For some reason that probably says more about me than I would care to admit, I often identify music less by its genre than by the type of drink that seems to go with it the best. When you listen to Pearl Jam or Rage Against the Machine, you just feel it would be wrong to drink anything other than beer. You really can't mix Nick Cave with anything other than rum, and Tom Waits begs to washed down with a good whisky. And Grizzly Bear just demands a nice chardonnay with subtle hints of different flavours and aromas and after-tastes. Madonna would probably lead you to a really bright green cream-based cocktail.
So, when I listened for the first time a couple of nights ago to the relatively new London based band, the xx, I didn't think so much of dream pop and chillout as about the fact that I had no idea how to make a martini.
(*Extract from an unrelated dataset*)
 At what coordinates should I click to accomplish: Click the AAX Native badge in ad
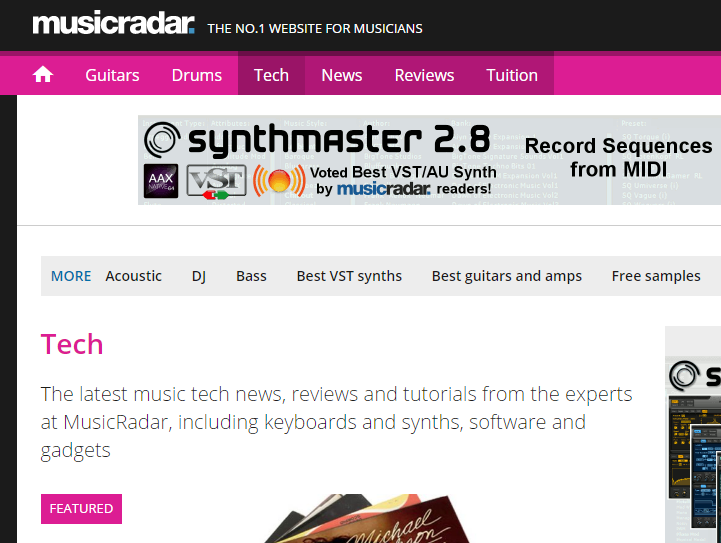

The xx's self-titled debut album was released in August last year. The music here is soft, understated, whispered - music that walks its fingers over your body as you lie beneath a summer evening sky, giving you that faint little warm tingle that feels so good when you need to put the day's, and the world's, craziness behind you.
Every song on this album is superbly, carefully crafted, as if by a sculptor, where even the jagged edges are noticed not for their roughness, but for their interesting texture.
The vocals of Romy Madley Craft and Oliver Sim are hushed and sensual, dreamy, against guitars, beats and keys that build eloquent, sunset-hued landscapes, painted in ways that landscapes have never been painted before, where foreground and background are merged. Listen to the languid sliding bass electronics at the end of 'Fantasy', easing into the faltering, hesitating 'Shelter', sounding like the earth holding its breath for fear of waking you from the dream into which it has lulled you.
The xx give their music a lot of air, spacious without being sparse. The beat is slow, but never drags, the music giving each note time to be appreciated before moving onto the next one, and yet it never loses its sense of easy, flowing momentum, like in the long vocal phrases against pulsating guitars and beats in 'Infinity', building in a seductive crescendo that embraces you and then lays you gently down.
Xx takes you into another space - a world that is full of dreams and, like most dreams, seems both familiar and foreign at the same time. It's a place, and an album, that you really don't want to leave.
Discovered on the shelves of Melbourne's Polyester Records.